Reproduce all the data exactly, without pictures.

[Stored data entries]

..........

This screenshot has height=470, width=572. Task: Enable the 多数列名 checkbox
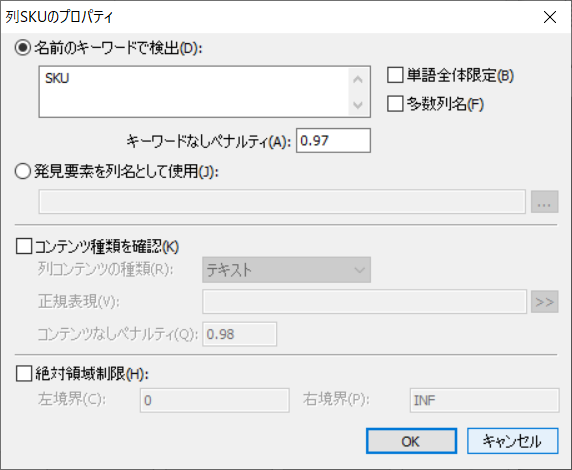(395, 104)
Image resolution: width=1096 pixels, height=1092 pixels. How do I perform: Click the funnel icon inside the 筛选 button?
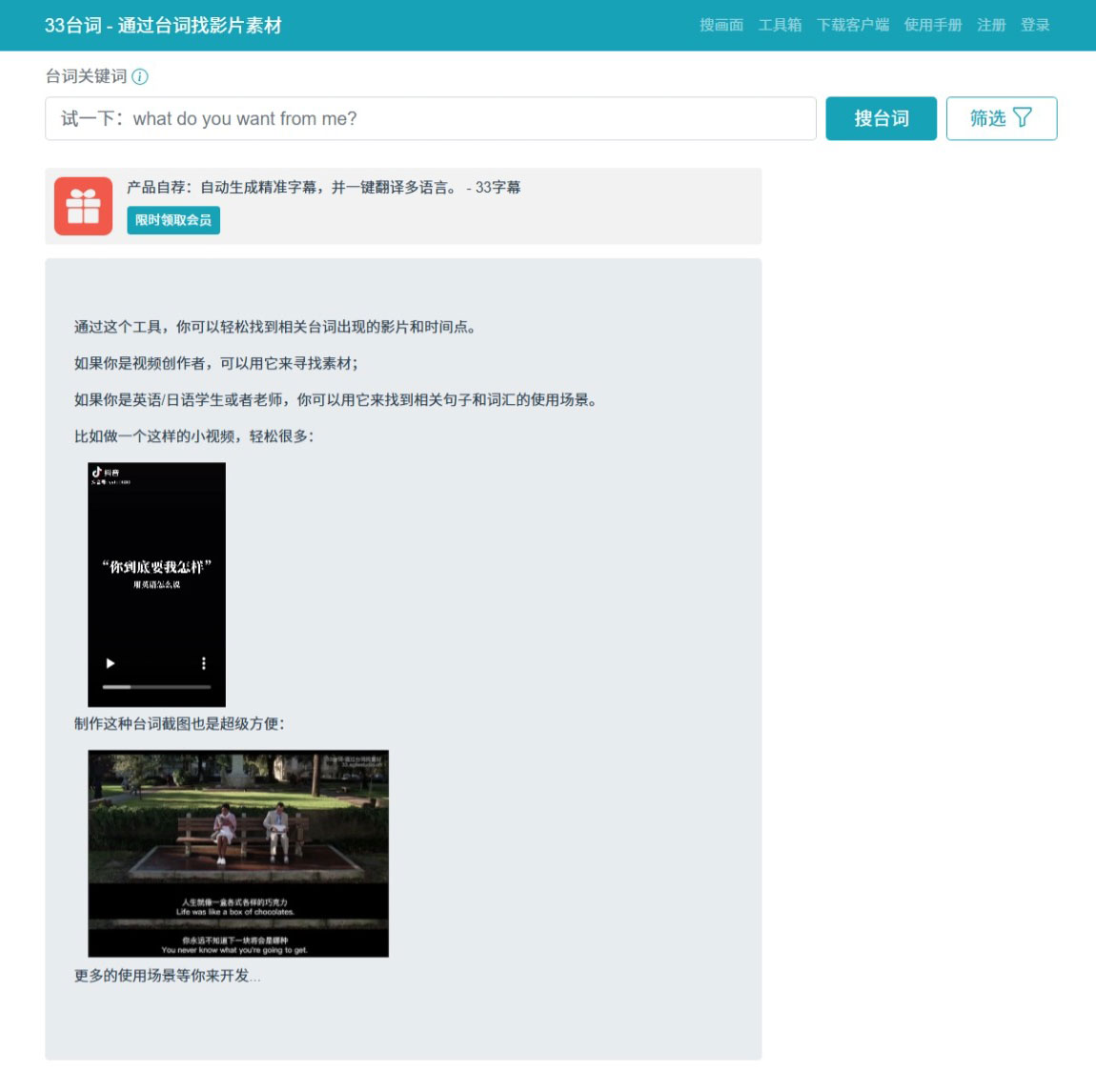pos(1024,118)
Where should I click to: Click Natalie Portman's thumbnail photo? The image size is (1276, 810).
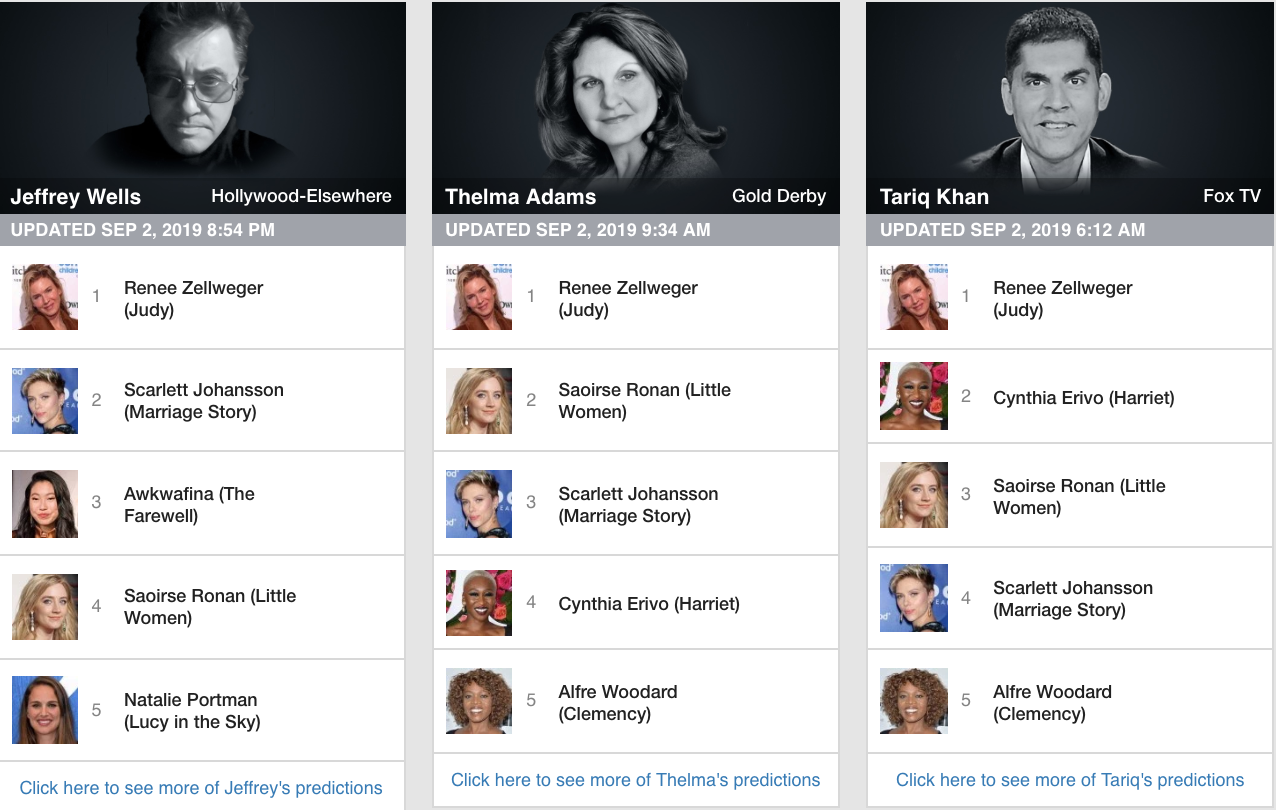click(x=45, y=710)
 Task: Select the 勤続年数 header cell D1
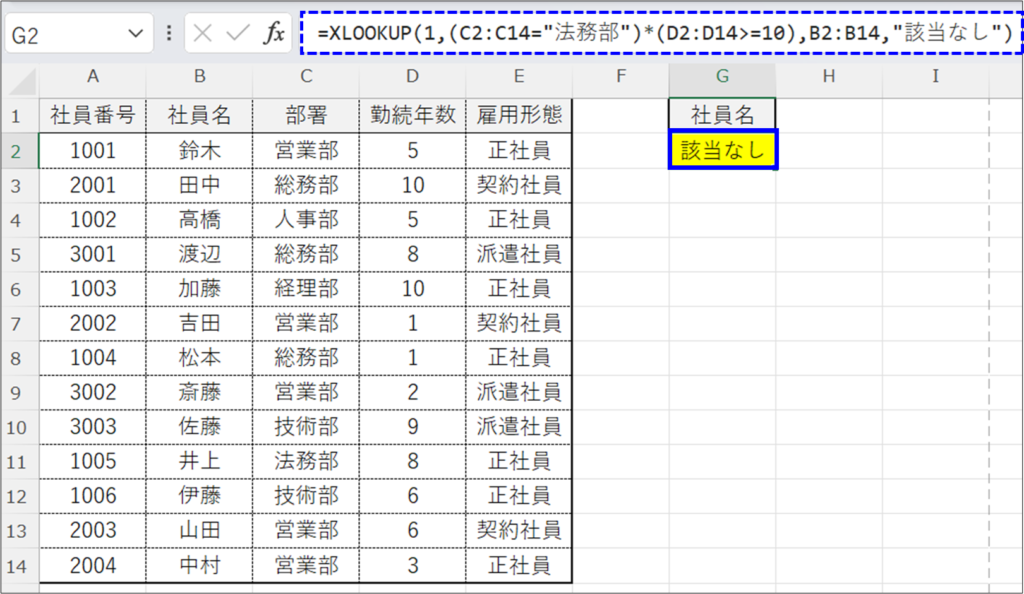[412, 112]
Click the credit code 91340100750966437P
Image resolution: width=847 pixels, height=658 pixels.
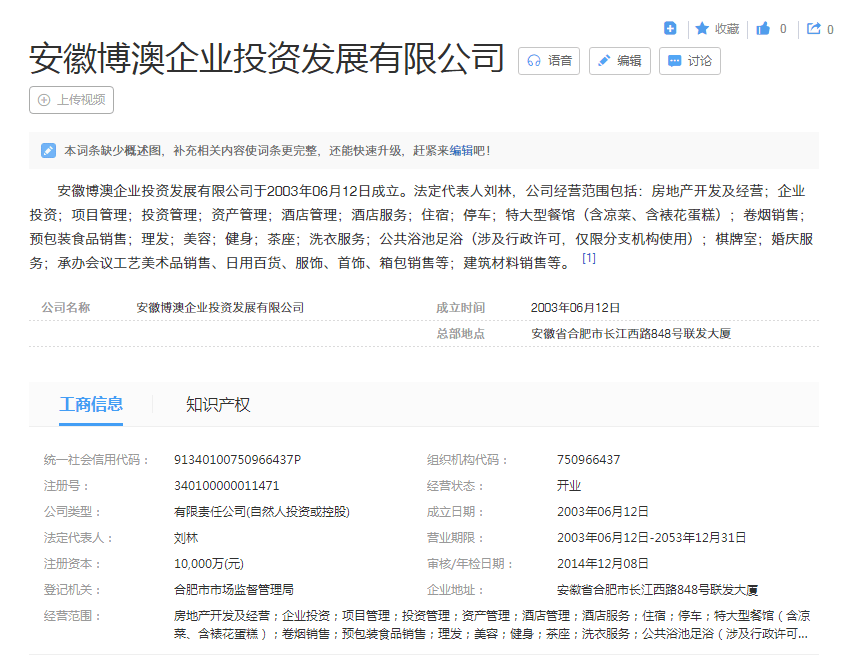coord(237,460)
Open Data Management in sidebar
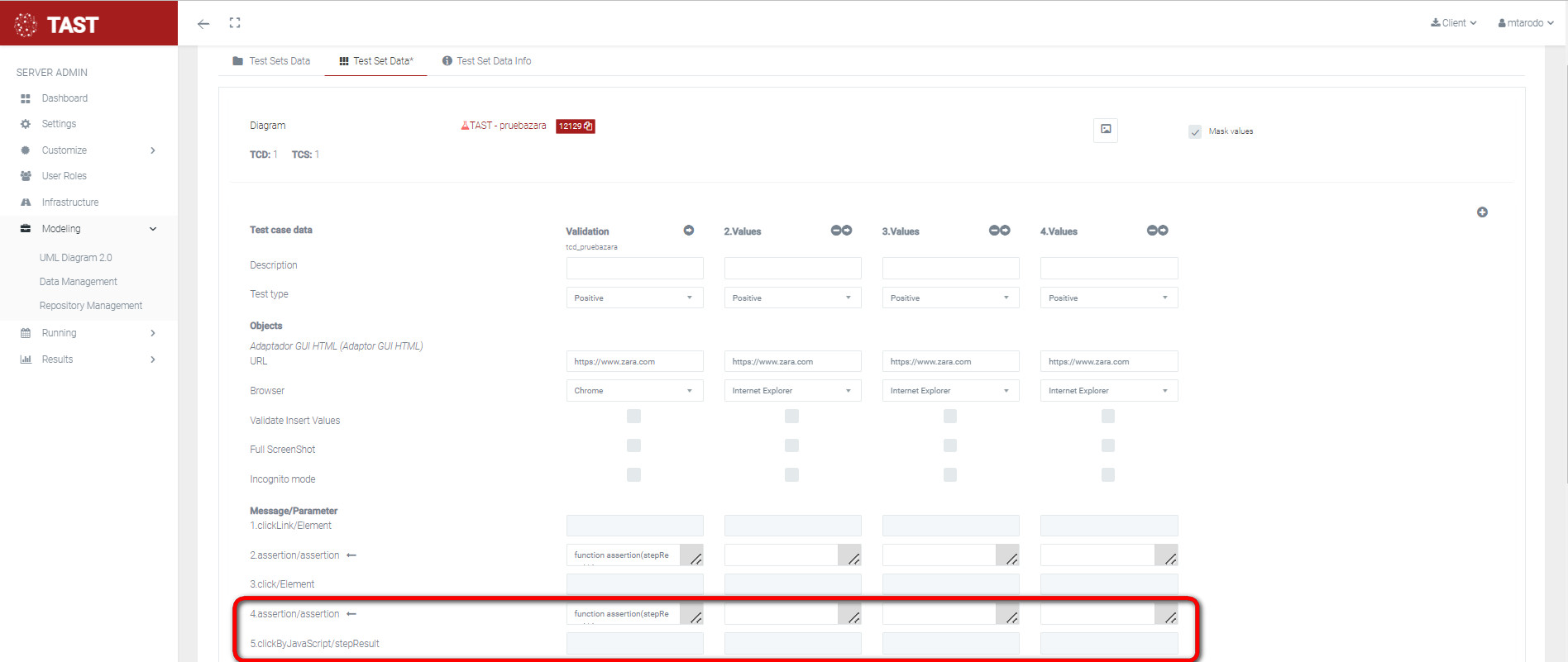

..........

• [RESPONSE BELOW]
This screenshot has height=470, width=572. Task: Enable the 多数列名 checkbox
(395, 104)
Image resolution: width=1096 pixels, height=1092 pixels. How do I perform: Click the funnel icon inside the 筛选 button?
pos(1024,118)
Where should I click to: Click Natalie Portman's thumbnail photo? The image size is (1276, 810).
click(x=45, y=710)
 Task: Select the 勤続年数 header cell D1
[412, 112]
Click the credit code 91340100750966437P
Image resolution: width=847 pixels, height=658 pixels.
coord(237,460)
Open Data Management in sidebar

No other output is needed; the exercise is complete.